Task details: Please copy everything from "This screenshot has height=701, width=1200." down to the end of the entries, changing "To accomplish" to "To complete" and leaving the rest unchanged.

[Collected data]
----
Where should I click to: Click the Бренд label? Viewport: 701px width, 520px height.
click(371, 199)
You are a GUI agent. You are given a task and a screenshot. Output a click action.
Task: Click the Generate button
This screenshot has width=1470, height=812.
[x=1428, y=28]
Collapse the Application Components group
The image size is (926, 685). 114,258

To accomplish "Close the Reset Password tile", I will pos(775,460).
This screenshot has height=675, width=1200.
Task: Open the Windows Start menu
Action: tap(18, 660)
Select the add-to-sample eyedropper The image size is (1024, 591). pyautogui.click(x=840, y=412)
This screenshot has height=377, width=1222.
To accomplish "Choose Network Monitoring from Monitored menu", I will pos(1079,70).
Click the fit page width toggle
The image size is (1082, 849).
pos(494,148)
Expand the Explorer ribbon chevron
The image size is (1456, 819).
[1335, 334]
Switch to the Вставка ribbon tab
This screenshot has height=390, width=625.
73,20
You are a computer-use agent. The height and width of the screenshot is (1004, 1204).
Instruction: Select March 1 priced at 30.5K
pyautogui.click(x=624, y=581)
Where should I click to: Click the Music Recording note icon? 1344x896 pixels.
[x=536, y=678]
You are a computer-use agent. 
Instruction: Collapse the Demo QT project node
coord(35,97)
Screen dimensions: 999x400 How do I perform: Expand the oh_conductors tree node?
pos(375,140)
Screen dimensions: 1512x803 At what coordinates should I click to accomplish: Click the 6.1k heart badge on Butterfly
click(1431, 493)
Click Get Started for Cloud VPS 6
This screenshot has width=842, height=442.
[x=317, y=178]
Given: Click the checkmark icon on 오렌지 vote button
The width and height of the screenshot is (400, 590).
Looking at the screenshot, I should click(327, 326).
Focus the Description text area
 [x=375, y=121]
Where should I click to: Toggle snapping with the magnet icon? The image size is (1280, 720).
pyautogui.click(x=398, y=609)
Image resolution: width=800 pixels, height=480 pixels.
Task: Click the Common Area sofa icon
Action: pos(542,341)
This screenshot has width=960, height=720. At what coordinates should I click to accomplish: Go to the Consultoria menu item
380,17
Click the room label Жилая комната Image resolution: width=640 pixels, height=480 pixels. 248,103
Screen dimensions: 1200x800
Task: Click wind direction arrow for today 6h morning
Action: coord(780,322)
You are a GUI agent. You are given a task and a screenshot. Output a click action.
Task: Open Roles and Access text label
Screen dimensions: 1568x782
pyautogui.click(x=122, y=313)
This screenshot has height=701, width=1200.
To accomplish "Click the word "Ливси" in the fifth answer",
----
Exercise output:
This screenshot has height=701, width=1200.
To complete "Click the word "Ливси" in the fifth answer",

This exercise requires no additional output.